11.7. In the event of death or personal injury arising from the acts or omissions of the Company in relation toits performance of this Contract, the liability of the Company and its employees will be limited accordingly. To the extent permitted by law, the Company will not accept any liability whatsoever for any direct, indirect, incidental, special or consequential damages, whether due to its negligence or any other cause.

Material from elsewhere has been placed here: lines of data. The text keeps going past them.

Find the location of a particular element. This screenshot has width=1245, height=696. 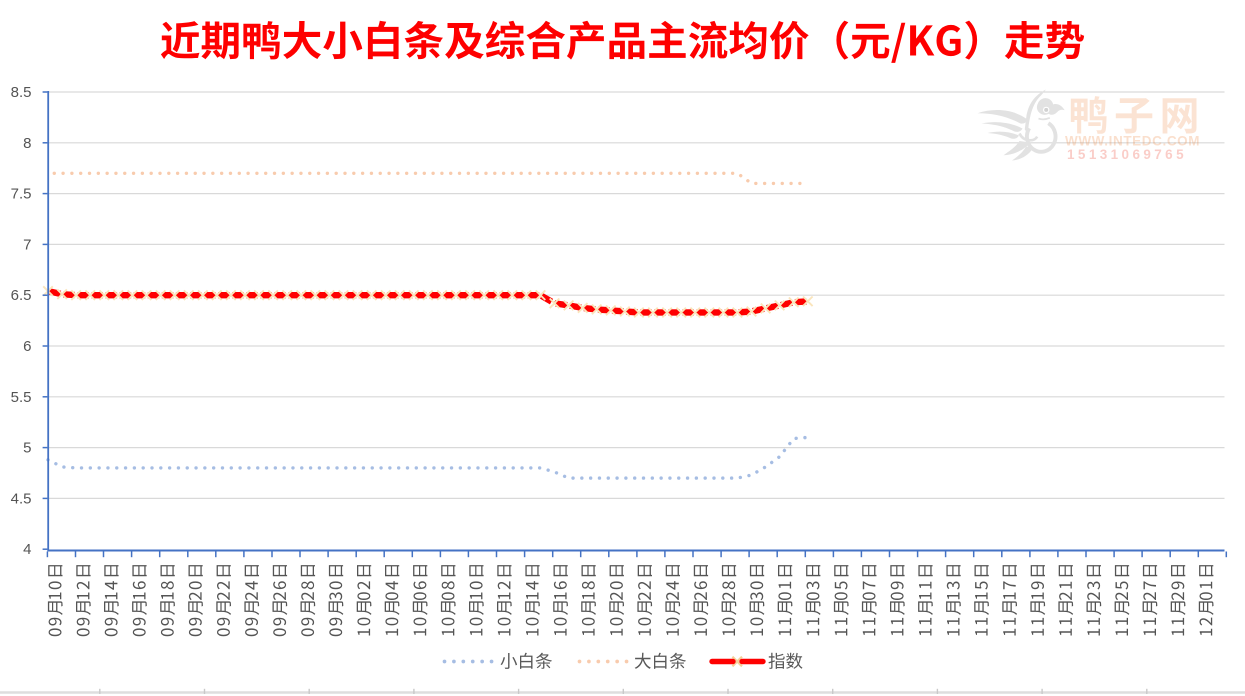

svg-text: 5.5 is located at coordinates (22, 398).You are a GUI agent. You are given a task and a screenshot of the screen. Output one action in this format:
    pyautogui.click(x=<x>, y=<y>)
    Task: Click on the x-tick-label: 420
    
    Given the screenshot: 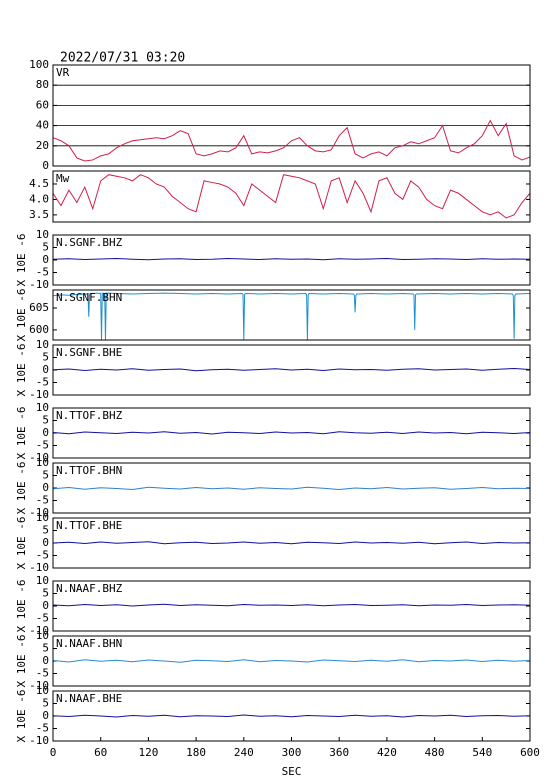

12.1. The Contract is conditional upon the obtaining of all licences or consents necessary for its performance (other than for the importation of the Goods by the Purchaser) in which connection the Purchaser shall sign all such forms and documents and render such other assistance to the Company as may be necessary.

12.2. The Purchaser shall obtain at its own expense any licence or consent required for the importation of the Goods by the Purchaser and if necessary or so required, shall produce evidence of the same to the Company on demand.


13.1. The Company shall not be liable to the Purchaser for any loss or damage which may be suffered by thePurchaser as a direct or indirect result of the supply of the Goods or Services by the Company being prevented, hindered or delayed by reason of any force majeure circumstances.

13.2. In this Condition "force majeure circumstances" shall mean any act of God, riot, strike, lock-out, trade dispute or labour disturbances, accident, breakdown of plant or machinery, fire, flood, difficulty in obtaining workmen, material or transport or other circumstances whatsoever outside the control of the Company affecting the provision of the Goods or of raw materials therefor by the Company's usual source of supply or the manufacture of the Goods by the company’s normal means or the delivery of the Goods by the Company's normal route or means of delivery


If the Purchaser enters into a deed of arrangement or commits an act of bankruptcy or compounds with his creditors or if a receiving order is made against him or (being a company) it passes a resolution or the Court makes an order that the Purchaser be wound up (otherwise than for the purpose of amalgamation or reconstruction) or if a receiver, administrator or administrative receiver is appointed of any of the assets or undertaking of the Purchaser or if circumstances arise which entitle the Court or a creditor to appoint a receiver, manager or administrator or which entitle the Court to make a winding-up order or if the Purchaser takes or suffers any similar action in consequence of debt or commits any breach of any part of this or any other contract between the Company and the Purchaser the Company may stop any Goods in transit and suspend further deliveries and by notice in writing to the Purchaser may immediately terminate the Contract without prejudice to the provisions of Condition 5.3 and to existing claim.


The failure on the part of either party to the Contract to exercise or enforce any rights conferred by the Contract shall not be deemed to be a waiver of any such right nor operate so as to bar the exercise or enforcement there of at any time or times thereafter.


Any notice required to be given hereunder in writing shall be deemed to have been duly given if sent by prepaid first-class post or facsimile or email addressed to the party concerned at its principal place of business or last known address.


Headings to any of these Conditions are included to facilitate reference only and shall not affect the construction hereof.


If any Condition of the Contract (or part of any Condition) is found by any court or other authority of competent jurisdiction to be invalid, illegal or unenforceable, that Condition or part-Condition shall, to the extent required, be deemed not to form part of the Contract, and the validity and enforceability of the other Conditions shall not be affected.


The Contract shall be governed by and construed and interpreted in accordance with the laws of Kingdom of Bahrain and for the purposes of settlement of any disputes arising out of or in connection with the Contract the parties hereby submit themselves to the jurisdiction of the Board of Grievances in Bahrain.